WIGHT LIVINGWHEN you are doing something that no-one else in the world does, it is not a bad idea to have innovators with no preconceptions.
Fresh minds are more likely to come up with innovative ideas and it is new, young thinking that is needed if you are leading the field and effectively you have no-one to copy.
Behind the news of the recent official opening of the £14.8 million joint venture between GKN Aerospace and Rolls Royce is a youthful team from Rolls in Derby and those recruited on the Island.
The team is 70 strong and young people figure heavily within it — clearly enjoying the buzz of working out new ways of doing things within an East Cowes unit that leads the world in automated composite construction.
Composite structures are the great hope of the aero industry in this country and on the Island especially.
Carbon fibre, which is light and strong, does not corrode and lasts longer than metal, now makes up more than half the structure of modern commercial aircraft.
Traditionally, those panels have been laid up by hand.
But GKN, and its predecessor companies before it, has always looked to the future.
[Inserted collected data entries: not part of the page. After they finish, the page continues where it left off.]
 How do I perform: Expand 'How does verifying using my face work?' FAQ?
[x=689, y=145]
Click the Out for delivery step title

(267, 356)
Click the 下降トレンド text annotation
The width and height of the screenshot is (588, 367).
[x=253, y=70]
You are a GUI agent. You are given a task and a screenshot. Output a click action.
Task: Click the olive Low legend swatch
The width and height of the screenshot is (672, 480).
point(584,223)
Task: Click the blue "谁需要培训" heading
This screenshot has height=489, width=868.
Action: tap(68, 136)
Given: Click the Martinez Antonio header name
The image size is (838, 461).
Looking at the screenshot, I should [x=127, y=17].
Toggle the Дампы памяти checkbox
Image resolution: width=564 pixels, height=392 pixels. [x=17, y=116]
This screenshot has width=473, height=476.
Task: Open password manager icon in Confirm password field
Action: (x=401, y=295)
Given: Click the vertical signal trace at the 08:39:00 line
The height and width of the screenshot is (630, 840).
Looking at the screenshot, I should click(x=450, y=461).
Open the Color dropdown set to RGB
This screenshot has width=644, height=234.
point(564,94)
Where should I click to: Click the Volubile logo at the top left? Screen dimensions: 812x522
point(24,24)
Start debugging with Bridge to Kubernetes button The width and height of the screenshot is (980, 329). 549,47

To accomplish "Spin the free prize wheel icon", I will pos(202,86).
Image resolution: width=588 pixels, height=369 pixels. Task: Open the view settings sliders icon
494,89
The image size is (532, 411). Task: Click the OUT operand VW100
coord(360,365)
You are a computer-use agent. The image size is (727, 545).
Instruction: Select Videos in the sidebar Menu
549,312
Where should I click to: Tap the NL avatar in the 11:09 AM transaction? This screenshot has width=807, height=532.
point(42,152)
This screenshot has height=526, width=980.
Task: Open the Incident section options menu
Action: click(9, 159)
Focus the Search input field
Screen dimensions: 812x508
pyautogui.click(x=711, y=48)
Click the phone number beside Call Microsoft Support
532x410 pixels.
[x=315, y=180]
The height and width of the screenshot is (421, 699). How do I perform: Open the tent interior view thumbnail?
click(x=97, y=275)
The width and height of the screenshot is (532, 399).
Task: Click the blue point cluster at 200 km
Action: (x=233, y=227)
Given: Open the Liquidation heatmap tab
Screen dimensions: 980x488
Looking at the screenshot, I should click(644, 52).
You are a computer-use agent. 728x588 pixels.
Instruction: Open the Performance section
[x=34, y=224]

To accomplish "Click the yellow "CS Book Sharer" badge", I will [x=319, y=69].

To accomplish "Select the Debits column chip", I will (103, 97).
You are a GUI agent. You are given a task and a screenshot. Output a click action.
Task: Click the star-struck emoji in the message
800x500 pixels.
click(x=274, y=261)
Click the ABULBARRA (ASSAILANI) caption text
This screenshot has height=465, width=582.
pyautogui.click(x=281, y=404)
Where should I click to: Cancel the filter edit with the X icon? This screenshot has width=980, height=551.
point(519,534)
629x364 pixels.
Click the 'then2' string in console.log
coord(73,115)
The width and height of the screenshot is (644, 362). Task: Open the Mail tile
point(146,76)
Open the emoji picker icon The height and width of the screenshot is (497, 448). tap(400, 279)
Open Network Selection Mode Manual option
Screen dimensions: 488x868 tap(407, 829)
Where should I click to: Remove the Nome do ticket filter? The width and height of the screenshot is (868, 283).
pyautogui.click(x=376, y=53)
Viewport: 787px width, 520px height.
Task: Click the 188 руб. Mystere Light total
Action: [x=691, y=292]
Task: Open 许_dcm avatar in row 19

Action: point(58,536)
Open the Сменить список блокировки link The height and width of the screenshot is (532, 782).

They had always been leading edge and GKN is convinced its new generation of composite jet engine fan blades and cowlings are the way forward and they can largely be made by robots.
It is not particularly well-known, but the UK has the biggest aerospace industry outside the USA and the sort of high-tech robotic developments at East Cowes are just the sort of thing to stop work passing to the Far East where labour is cheap.
The laying up of composites to make fan blades and casings for a jet engine is so complex, and needs to be so precise, that a whole team of men and women would probably be unable to compete with a robot.
Hence the joint venture with Rolls, which has been titled Composite Technology and Applications Ltd (CTAL).
They aim to get in on the ground floor so when new aircraft are designed they will have the new British engines at their heart.
Joint ventures of this kind are unusual but in this case it would appear it is a compatible union because each has something to give to the relationship.
That is why government blessed the marriage by funding half the cost of the Osborne facility in which the union could be industrially consummated.
Currently, aerospace is worth in excess of £23 billion to the nation’s economy and multi-millions to that of the Island where local companies are now sub-contracted to make metal parts for GKN.
GKN now focuses on composites and there are hopes work will grow in leaps and bounds if the Island can secure full manufacture of the lightweight aero-engine technology, which is currently being developed here.
Not only that but the technology employed will significantly cut the amount of expensive fuel guzzled by jet engines and the greenhouse gases they pump in to the ozone.
"This is just the sort of advanced manufacturing in the UK the government wants," said CTAL managing director Ashley Owen.
"We hope to go into production by the end of the decade and, in the meantime, we are getting some very encouraging results.
"We can say we are a world leader in this — certainly leaders not followers — in building one of the hardest components to make in composites."
The team employed in the Environmental Lightweight Fan collaborative research enterprise pushes the total employed by GKN at East Cowes back over the 1,000 mark — approaching the position the company was in at the start of the last decade when it embarked on dramatic re-shaping.
In the CTAL facility, where the team is breaking new ground in a new building, there is the opportunity for people to mould jobs to suit themselves and for the company to ensure round pegs fit in the appropriate holes.
"With the support of the GKN board, the future of this facility is looking very rosy," said head of the composites research centre Sam Bradley.
"We are looking to work closely with the IW College so students can come to us with the skills they need, so they will know there is an end goal to their course.
"We will also know them and the skills that they have."
And they will work for an enterprise that stands a chance of revolutionising their industry.